Rz. 1
Eine facheinheitliche Definition für "Soziologie" besteht nicht. Das Konzept Max Webers, eines für dieses Gebiet wegweisenden Wissenschaftlers, legt den Schwerpunkt in der folgenden Definition auf das soziale Handeln (menschliche Verhalten): "Soziologie soll heißen: eine Wissenschaft, welche soziales Handeln deutend verstehen und dadurch in seinem Ablauf und seinen Wirkungen ursächlich erklären will."
Rz. 2
Konkrete Themen, mit denen sich die Soziologie beschäftigt, sind beispielsweise Sozialstrukturen, Arbeit, Geschlechter, soziale Netzwerke, Medien, Migration, Alltag und Lebenswelt. Für viele dieser Themen haben sich spezielle Soziologien etabliert, andere – wie etwa die allgemeine Frage nach den Wechselwirkungen von Handeln und Struktur – sind Themen der allgemeinen Soziologie. Soziologische Fragestellungen überschneiden sich häufig mit solchen der Sozialpsychologie, anderer Sozialwissenschaften und mit denen der Philosophie und anderen Geisteswissenschaften, aber auch mit solchen der Naturwissenschaften, etwa der Neurobiologie.
In der Rechtswissenschaft hat sich die Rechtssoziologie als eigenes Gebiet etabliert. Innerhalb dieser Spezialdisziplin ist das Zivilrecht ein Teilgebiet, worin wiederum das Erbrecht nur einen Aspekt bildet.
Die Rechtssoziologie kann durch die Förderung des Verständnisses von Vererben und Erben insgesamt helfen, Verteilungsauseinandersetzungen und deren Hintergründe sowie die Motivationen des Erblassers zu beleuchten.
Rz. 3
Die "Soziologie der Erbengemeinschaft" ist ein spezielles und zugleich ein weites Thema. Lediglich eine Personenkonstellation ist Gegenstand der Betrachtung. Sie kann aber mit einer Vielzahl von Ansätzen untersucht werden – von der historischen Entwicklung ihrer Zusammensetzung bis zu internationalen Vergleichen, von den inneren Mechanismen bis zu ihrer gesellschaftlichen Relevanz und Rechtfertigung.
Was für den vorliegenden Beitrag nicht geleistet werden konnte, ist eigene Forschung anzustellen.

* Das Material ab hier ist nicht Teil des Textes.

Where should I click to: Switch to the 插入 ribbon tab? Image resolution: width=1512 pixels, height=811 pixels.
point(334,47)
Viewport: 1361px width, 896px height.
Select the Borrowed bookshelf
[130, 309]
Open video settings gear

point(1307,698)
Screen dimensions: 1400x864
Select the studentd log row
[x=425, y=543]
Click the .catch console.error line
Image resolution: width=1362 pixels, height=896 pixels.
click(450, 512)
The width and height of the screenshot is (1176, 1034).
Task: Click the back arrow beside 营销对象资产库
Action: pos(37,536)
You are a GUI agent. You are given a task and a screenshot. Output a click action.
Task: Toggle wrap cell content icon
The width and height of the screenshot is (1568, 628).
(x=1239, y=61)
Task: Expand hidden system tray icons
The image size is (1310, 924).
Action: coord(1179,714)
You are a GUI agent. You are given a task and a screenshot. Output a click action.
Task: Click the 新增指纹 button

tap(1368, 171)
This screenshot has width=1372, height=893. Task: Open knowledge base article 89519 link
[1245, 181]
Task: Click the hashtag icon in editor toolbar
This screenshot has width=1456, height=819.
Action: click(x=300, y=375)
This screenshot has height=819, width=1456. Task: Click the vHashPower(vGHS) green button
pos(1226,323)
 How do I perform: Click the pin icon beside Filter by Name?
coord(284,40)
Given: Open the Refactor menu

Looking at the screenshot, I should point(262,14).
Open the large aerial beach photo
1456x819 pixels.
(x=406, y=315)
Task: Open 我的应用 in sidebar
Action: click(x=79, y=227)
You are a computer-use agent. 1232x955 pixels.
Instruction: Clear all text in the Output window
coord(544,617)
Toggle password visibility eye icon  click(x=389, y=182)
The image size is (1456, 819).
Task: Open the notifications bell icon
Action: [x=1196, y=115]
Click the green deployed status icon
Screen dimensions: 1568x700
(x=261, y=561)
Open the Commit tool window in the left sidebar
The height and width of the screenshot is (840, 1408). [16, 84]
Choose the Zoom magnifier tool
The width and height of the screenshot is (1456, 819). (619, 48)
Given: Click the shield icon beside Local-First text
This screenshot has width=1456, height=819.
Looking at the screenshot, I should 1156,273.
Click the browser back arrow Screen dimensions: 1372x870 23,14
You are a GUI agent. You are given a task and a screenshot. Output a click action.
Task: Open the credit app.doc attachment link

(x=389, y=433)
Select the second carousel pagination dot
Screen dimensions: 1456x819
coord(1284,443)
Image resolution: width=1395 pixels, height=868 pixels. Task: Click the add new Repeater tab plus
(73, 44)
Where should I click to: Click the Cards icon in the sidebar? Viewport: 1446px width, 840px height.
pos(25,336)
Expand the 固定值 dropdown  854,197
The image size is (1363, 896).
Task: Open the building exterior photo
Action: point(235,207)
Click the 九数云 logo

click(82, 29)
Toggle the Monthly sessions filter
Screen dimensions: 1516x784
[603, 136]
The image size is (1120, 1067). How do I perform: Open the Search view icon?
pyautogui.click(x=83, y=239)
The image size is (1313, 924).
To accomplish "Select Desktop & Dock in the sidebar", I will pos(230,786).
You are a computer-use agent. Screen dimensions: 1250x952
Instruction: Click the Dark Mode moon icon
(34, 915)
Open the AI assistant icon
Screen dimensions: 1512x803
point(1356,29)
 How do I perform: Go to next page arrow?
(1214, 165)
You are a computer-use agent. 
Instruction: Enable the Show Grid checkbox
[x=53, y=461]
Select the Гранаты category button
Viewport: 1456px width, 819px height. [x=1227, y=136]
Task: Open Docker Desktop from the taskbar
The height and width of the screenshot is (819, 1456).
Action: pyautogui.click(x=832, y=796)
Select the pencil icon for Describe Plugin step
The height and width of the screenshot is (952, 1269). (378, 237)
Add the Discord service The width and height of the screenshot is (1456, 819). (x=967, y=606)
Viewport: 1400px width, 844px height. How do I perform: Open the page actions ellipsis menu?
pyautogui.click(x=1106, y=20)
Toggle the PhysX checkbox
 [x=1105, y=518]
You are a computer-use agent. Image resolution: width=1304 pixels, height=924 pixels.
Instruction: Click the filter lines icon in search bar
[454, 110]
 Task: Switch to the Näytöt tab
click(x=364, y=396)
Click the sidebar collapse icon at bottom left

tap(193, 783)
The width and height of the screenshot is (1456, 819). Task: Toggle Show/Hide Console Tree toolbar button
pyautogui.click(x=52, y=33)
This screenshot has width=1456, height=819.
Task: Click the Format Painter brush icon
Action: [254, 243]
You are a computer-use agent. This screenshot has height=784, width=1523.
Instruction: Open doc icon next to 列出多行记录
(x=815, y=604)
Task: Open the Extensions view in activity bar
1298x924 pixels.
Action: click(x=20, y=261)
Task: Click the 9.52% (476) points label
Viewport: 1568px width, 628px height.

Sie erfordert einen erheblichen zeitlichen und meist auch finanziellen Aufwand.
Dieser Einblick musste sich daher auf veröffentlichte Untersuchungen und Abhandlungen beziehen. Dabei wurden aber nicht nur Publikationen direkt zur Erbengemeinschaft herangezogen – sie sind bestenfalls dünn gesät. Es wurden vielmehr aus Werken zu anderen Themen Versatzstücke und dortige Teilaspekte für die hier interessierenden Fragen genutzt.
Das Kapitel ist ein Versuch, das Thema "Soziologie der Erbengemeinschaft" überhaupt zu erfassen. Dazu wird sogleich der Stand der Forschung dargestellt. Daraus werden im dritten Teil einige Fragestellungen entwickelt und Aspekte behandelt, zu denen schon (Teil-)Antworten gegeben werden können.